Même si les distances entre chaque site ne sont pas insurmontables, il faut reconnaître que, si on souhaite limiter son empreinte carbone, et ne pas utiliser un véhicule à énergie non renouvelable, l’art en milieu rural se mérite. Du jarret, pour les marcheurs, du mollet pour les cyclopédeurs, il faut… En période de vacances, la mobilité douce, ça ne pose pas de problème.

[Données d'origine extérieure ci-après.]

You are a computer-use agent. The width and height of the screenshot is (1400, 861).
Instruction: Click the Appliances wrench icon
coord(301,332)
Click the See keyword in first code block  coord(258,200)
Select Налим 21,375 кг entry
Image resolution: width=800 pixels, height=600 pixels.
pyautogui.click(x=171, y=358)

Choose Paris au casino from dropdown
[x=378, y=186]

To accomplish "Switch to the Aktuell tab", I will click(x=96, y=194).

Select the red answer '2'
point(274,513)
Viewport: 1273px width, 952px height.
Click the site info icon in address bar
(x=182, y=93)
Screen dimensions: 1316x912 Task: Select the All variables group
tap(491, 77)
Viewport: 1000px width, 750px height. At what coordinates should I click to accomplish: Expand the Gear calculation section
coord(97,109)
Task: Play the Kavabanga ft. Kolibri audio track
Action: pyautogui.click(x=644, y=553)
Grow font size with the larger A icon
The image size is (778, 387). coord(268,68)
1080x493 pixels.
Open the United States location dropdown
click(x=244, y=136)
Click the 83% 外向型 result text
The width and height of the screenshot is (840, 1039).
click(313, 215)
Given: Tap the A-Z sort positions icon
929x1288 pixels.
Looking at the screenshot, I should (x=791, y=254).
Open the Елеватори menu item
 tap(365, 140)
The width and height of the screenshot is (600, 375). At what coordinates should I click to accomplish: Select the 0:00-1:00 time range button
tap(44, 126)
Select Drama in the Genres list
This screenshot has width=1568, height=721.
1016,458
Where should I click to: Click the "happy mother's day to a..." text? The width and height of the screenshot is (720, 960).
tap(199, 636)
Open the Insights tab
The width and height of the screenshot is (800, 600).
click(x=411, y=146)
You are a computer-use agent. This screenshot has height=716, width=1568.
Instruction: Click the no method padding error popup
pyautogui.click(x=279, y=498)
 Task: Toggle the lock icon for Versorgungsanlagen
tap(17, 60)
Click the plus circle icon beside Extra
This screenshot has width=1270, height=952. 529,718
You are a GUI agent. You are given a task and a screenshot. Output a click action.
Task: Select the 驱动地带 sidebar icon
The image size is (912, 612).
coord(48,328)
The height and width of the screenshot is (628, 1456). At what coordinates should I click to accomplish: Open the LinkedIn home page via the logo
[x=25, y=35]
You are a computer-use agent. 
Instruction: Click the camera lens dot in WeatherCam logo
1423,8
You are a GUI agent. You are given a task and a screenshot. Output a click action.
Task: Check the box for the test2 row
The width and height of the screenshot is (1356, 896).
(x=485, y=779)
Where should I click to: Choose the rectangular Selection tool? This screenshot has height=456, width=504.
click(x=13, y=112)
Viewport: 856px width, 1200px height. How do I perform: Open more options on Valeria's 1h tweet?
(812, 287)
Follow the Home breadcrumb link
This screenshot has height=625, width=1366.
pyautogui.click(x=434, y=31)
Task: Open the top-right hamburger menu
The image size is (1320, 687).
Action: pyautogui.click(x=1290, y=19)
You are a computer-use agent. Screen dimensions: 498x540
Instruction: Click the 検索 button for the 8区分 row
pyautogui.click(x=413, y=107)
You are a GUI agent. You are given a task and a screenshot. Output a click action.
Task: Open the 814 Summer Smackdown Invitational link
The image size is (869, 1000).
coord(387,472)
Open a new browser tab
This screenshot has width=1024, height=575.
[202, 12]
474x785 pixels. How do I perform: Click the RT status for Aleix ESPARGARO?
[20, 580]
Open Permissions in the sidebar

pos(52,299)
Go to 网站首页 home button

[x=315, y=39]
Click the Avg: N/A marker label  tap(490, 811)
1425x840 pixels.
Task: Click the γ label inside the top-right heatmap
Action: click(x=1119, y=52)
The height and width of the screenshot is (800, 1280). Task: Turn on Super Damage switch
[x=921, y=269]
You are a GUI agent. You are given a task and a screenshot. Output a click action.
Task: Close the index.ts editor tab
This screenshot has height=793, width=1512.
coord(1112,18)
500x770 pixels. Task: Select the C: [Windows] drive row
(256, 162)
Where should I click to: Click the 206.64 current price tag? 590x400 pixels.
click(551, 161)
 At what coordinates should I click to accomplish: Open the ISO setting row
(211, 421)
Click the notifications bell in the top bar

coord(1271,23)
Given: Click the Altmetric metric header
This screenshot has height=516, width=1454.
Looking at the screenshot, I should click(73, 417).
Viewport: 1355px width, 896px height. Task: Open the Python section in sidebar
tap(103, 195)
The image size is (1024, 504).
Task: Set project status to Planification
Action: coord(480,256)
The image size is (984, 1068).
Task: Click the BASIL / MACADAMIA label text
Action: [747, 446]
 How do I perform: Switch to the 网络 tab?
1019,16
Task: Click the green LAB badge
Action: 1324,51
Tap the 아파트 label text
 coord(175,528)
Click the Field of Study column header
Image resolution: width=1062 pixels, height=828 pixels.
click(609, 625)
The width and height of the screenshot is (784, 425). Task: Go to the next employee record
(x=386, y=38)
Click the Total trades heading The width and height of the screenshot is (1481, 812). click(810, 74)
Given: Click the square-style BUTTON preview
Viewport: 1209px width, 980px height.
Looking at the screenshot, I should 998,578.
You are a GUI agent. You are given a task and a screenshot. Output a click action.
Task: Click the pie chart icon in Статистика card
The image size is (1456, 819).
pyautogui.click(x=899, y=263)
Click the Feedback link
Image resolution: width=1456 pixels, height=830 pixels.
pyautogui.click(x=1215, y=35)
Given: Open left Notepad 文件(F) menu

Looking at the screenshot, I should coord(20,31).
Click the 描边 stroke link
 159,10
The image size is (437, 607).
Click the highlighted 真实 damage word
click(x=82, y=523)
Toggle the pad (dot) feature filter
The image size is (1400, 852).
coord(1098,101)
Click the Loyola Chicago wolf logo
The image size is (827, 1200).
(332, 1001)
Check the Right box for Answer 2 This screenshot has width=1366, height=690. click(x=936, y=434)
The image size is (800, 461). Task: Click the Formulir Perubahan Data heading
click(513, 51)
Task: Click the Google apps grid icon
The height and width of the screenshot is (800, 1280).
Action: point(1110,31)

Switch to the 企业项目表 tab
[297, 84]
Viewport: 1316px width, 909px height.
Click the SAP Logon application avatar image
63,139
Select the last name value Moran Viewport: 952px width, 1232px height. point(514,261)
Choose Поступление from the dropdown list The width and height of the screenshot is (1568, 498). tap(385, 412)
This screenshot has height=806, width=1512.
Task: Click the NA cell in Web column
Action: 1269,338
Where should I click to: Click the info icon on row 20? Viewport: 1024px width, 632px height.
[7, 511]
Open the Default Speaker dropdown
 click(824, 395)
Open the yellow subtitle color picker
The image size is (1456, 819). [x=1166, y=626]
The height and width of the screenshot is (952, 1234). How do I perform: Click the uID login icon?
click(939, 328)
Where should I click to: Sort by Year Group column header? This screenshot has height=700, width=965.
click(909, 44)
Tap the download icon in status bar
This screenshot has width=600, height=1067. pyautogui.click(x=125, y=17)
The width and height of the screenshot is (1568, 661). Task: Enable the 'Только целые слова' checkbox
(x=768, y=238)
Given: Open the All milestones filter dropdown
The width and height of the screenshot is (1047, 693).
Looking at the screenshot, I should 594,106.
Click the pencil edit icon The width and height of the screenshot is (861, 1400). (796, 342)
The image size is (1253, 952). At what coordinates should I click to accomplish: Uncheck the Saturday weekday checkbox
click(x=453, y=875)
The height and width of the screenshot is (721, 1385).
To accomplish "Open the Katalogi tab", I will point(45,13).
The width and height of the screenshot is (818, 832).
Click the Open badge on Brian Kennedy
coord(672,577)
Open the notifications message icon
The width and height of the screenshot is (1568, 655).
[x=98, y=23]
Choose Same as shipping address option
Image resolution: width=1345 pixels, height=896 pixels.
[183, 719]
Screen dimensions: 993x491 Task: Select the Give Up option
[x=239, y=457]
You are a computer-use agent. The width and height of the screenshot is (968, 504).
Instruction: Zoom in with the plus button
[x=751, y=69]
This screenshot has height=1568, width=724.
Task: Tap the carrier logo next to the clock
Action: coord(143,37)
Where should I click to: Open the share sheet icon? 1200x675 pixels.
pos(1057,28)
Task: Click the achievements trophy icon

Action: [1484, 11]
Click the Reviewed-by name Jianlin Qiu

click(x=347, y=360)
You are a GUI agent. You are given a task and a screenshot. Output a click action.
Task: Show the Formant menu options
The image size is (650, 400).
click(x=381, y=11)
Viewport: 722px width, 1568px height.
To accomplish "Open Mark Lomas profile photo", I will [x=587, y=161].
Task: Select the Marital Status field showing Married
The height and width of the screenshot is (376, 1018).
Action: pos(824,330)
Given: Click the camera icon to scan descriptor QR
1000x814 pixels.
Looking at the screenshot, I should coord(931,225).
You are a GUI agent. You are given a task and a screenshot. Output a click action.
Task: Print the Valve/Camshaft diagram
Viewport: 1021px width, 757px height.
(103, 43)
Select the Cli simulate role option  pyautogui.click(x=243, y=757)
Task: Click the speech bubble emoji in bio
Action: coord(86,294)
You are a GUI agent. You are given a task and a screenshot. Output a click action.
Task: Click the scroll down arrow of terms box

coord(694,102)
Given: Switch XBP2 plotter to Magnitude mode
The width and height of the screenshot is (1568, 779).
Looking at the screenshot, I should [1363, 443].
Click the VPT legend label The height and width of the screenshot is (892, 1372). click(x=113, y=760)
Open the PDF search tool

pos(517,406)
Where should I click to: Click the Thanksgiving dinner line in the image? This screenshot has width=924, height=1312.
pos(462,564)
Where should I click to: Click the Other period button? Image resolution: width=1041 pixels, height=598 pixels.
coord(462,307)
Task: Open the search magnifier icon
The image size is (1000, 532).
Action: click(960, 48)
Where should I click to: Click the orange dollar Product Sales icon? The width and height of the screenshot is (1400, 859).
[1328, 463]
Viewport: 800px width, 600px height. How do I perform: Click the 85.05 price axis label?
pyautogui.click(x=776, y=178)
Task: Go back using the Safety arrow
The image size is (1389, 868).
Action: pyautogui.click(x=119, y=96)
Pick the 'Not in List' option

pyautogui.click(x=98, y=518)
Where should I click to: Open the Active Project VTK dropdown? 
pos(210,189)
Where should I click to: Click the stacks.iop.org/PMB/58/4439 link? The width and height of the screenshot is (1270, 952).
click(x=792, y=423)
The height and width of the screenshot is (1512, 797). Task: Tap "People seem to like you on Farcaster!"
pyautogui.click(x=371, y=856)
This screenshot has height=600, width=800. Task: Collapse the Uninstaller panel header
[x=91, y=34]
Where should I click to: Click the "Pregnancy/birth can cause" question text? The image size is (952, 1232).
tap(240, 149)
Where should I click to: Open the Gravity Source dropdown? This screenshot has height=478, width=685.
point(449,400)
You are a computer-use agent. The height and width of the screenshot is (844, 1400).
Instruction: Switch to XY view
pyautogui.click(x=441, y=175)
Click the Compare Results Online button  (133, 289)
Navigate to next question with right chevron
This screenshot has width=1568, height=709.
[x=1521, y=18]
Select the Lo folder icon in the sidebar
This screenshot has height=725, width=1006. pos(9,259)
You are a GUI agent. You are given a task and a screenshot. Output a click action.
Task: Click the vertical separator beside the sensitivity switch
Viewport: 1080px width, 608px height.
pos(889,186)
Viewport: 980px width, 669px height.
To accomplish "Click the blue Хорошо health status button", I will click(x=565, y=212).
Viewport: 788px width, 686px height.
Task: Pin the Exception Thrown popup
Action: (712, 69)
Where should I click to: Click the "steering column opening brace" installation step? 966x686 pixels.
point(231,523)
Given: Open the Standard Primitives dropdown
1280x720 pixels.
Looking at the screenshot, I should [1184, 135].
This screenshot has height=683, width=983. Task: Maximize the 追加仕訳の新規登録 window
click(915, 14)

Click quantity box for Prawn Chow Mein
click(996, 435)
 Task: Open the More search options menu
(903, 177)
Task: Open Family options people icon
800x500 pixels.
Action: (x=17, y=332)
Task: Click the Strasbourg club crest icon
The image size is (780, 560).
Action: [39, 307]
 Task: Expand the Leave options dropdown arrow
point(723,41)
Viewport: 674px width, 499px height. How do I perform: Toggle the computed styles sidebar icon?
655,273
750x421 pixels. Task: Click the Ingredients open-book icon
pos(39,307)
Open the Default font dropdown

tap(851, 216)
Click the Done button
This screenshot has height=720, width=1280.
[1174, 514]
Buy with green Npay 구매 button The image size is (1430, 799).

Les sites d’Allons voir, en Pays Fort, sont situés à : Assigny (Grange pyramidale du Joliveau et Le Faît des Marnes) / Barlieu (Lavoir et Silos de Badineau) / Concressault (Lavoir de la Mère Dieu et Le Moulin Riche) / Dampierre-en-Crot (Lavoir) / Thou (Lavoir) / Vailly-sur-Sauldre (Boutiques et Grange pyramidale). Ils sont en accès libre, gratuitement, tous les jours de 10h à 18h.